Omitting all images, transcribe the entries word for word.

BEGIN The data

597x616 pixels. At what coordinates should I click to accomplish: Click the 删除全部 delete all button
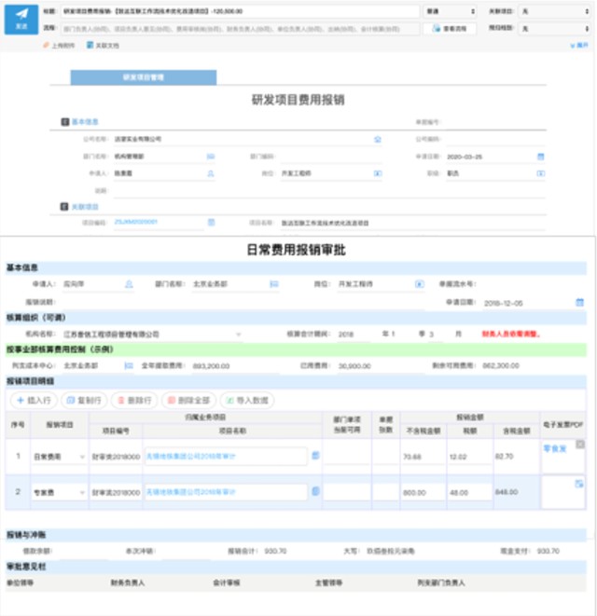coord(188,401)
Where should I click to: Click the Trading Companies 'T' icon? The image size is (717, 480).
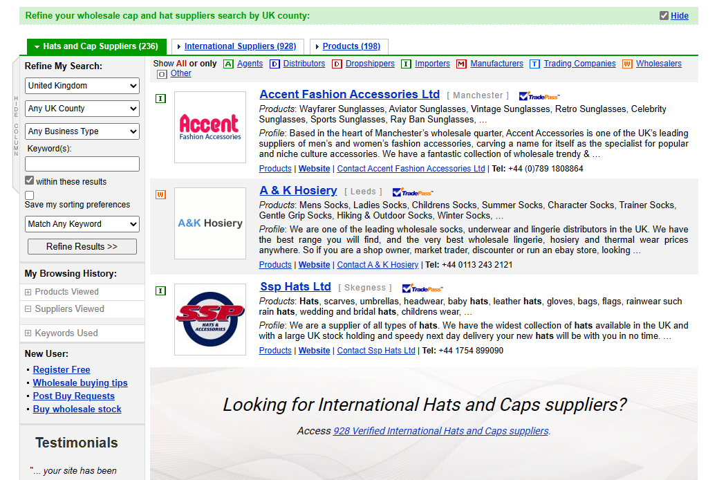tap(534, 64)
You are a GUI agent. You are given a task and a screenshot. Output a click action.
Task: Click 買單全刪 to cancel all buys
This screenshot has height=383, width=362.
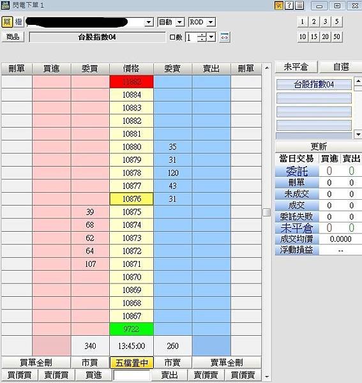coord(36,363)
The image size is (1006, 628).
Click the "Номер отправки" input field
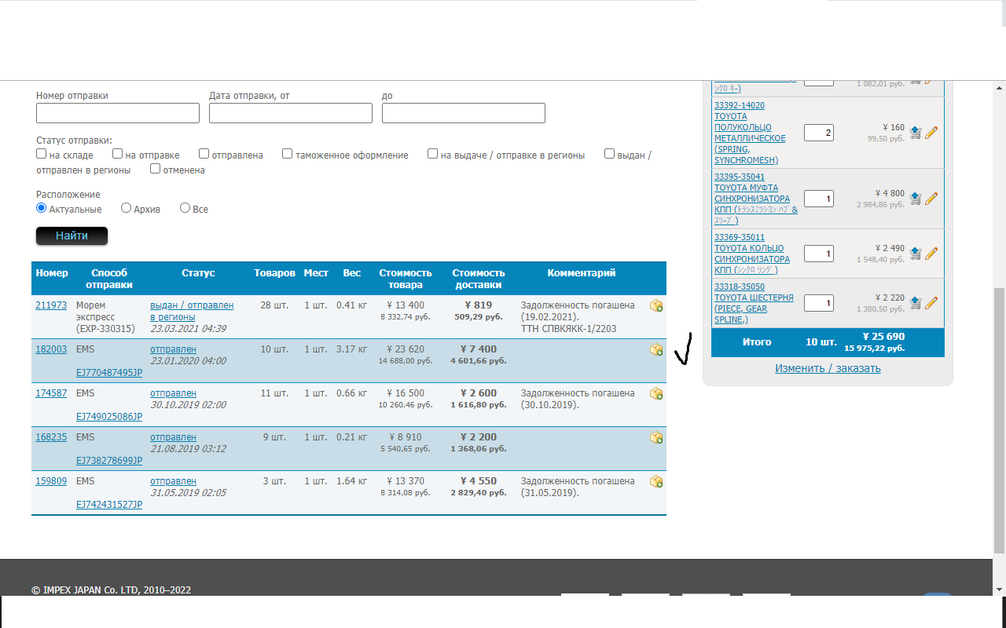pyautogui.click(x=118, y=113)
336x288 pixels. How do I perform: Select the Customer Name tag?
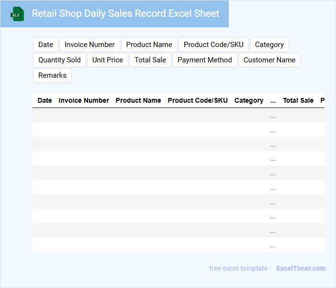pos(269,60)
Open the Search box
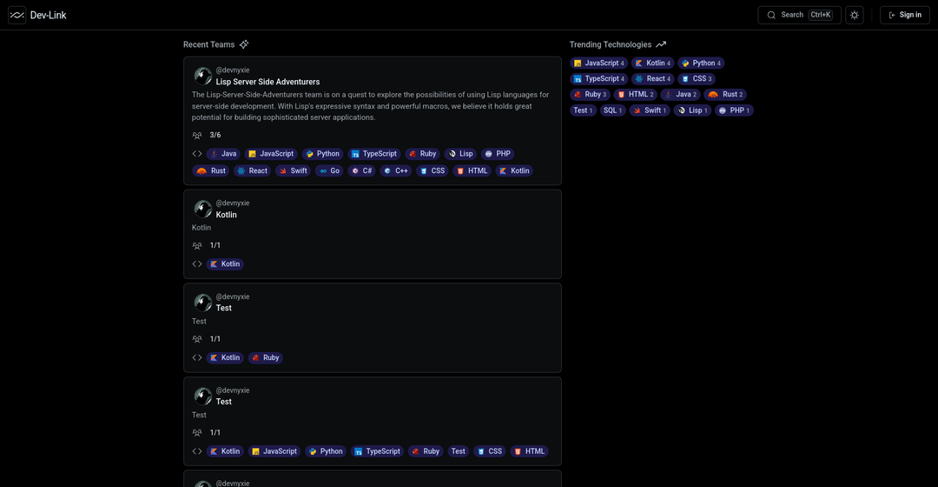938x487 pixels. click(799, 15)
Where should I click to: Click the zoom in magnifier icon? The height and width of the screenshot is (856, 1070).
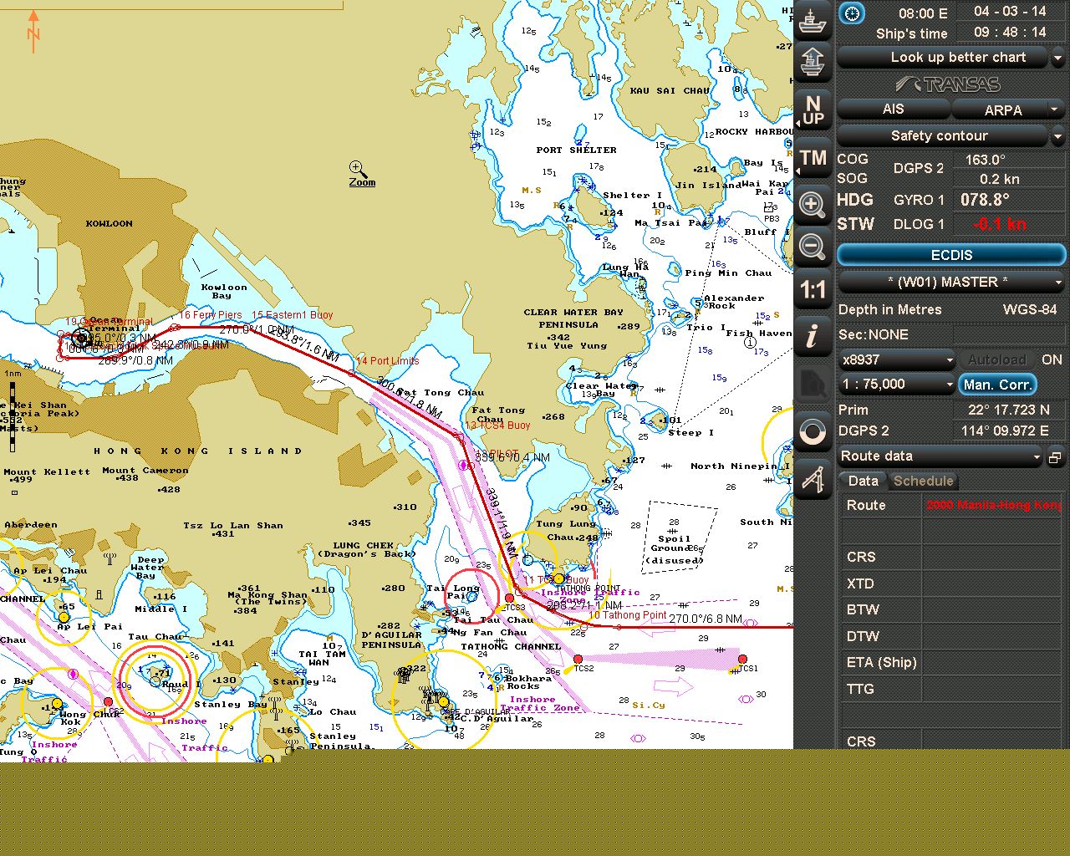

END The data

• **Task output**:
597x616 pixels. At what coordinates should I click to accomplish: Click the 删除全部 delete all button
coord(188,401)
Where should I click to: Click the Trading Companies 'T' icon? The image size is (717, 480).
tap(534, 64)
You are a GUI agent. You are given a task and a screenshot. Output a click action.
Task: Click 買單全刪 to cancel all buys
This screenshot has height=383, width=362.
coord(36,363)
The image size is (1006, 628).
Click the "Номер отправки" input field
pyautogui.click(x=118, y=113)
336x288 pixels. How do I perform: Select the Customer Name tag?
pos(269,60)
Open the Search box
938x487 pixels. click(799, 15)
Where should I click to: Click the zoom in magnifier icon? The height and width of the screenshot is (856, 1070).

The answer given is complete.